Houston Symphony Magazine From the Orchestra February 2011

On behalf of the musicians of the Houston Symphony, it gives me great pleasure to welcome you to Jones Hall and this exciting month of concerts. In addition to Beethoven and Dvorak’s great seventh symphonies and the fiery Spanish works of Ravel, this month also brings a visit from world renowned violinist and orchestra favorite, Gil Shaham. In 2004, Gil founded his own record label, Canary Classics, during a time of major upheaval in the recording industry. The technological advances that make it possible for Gil to run his own label allow him to record the repertoire he wants -- in the way he wants -- and the results have had great critical and commercial success. I had the great pleasure of joining Gil in his first release, The Fauré Album, and Frank Huang joins Gil on his most recent Mendelssohn Octet release. Considering the recent changes in the business led me to reflect on how recordings have changed our conception of what music is.
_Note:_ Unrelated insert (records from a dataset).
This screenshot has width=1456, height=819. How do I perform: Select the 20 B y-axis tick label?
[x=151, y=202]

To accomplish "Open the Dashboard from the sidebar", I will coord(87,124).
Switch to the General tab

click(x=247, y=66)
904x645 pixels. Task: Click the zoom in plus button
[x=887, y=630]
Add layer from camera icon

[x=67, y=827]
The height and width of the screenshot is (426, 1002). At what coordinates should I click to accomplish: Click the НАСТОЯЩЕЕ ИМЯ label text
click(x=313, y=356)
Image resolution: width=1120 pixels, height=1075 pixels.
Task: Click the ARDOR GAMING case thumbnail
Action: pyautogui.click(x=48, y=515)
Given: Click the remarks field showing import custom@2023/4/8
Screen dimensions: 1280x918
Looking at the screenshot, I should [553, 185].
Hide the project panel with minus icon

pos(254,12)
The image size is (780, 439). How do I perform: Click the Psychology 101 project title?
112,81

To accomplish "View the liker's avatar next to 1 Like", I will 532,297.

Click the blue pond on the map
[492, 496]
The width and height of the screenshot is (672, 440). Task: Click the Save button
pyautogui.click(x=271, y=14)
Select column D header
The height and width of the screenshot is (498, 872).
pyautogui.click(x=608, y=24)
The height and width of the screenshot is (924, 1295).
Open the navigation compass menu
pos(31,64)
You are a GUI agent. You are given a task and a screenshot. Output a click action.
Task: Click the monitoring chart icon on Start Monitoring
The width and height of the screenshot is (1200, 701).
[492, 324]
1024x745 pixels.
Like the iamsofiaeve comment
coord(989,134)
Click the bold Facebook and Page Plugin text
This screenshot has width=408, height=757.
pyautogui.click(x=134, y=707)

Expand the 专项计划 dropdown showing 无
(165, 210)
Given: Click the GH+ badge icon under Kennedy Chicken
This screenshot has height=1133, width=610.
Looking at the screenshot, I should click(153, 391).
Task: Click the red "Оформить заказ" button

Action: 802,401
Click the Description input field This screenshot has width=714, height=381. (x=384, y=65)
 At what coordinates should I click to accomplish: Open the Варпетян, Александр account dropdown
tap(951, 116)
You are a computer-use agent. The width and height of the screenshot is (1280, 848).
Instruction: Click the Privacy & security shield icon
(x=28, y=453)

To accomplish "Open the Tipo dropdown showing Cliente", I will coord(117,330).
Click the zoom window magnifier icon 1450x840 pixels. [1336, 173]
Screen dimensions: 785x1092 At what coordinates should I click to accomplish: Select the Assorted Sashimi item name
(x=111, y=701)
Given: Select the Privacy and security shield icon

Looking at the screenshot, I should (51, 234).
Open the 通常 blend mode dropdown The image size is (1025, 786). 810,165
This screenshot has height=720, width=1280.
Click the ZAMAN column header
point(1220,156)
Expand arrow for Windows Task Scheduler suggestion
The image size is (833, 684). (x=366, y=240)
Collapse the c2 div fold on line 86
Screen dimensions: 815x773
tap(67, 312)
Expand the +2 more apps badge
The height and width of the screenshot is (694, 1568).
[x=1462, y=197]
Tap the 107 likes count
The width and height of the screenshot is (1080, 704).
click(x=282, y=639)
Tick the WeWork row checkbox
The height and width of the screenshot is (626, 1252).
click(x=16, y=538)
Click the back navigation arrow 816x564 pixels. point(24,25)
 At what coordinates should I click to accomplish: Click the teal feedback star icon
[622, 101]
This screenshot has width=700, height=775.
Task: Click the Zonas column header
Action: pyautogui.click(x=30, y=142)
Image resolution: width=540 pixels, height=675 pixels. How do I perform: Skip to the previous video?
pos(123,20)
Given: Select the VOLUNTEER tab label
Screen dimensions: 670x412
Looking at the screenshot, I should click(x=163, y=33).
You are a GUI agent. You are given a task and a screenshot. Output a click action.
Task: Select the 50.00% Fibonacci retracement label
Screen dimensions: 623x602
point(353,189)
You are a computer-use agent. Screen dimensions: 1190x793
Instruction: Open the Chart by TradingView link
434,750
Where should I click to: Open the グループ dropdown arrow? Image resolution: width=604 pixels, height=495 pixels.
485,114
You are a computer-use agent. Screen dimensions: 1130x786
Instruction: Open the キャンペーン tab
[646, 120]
Before the era of recording, Bach and Haydn wrote music intended for use in a single performance and it’s unique audience -- listening to music was inseparable from live performance. The first recordings miraculously allowed music to be heard without musicians present and therefore provided people new access to music. As early recordings could not be edited, what the listener heard was still similar to a live performance. With the introduction of tape and editing in the 1940s, there began a slow change from the idea of a recording as a souvenir of a live performance to a perfected testament for the ages (much as Beethoven and the Romantic composers began writing works with an eye to posterity as well as the present day.) For the last 50 years, the modern studio recording has involved multiple takes and splices, all of which help achieve a beautifully perfect product but can also interrupt the natural spontaneity and flow of the performance; more like filming a movie than acting in a play.

At the same time, the increase in availability of recordings has changed music from a special event to an omnipresent part of our lives. Everywhere we go, music bombards us: in cars, on the telephone, in stores and elevators. Imagine if commercial buildings were wallpapered with reproductions of Miró's and Picassos- how quickly we could become desensitized! I love recordings and the chance they afford for me to hear things I never otherwise could. It's fantastic that we can hear music anywhere, and that all the music of the world is easily available online. However, the hyper-availability of music has ultimately brought us back to a time when the concert is once again something unique in our lives; A time when we put aside the chaos of our daily lives and gather together in real life, as part of a community, to surrender our souls to art. And for the musicians, a time when we worry not about perfection, but about communicating to our audience in the brief moment that we share. Thank you for joining us.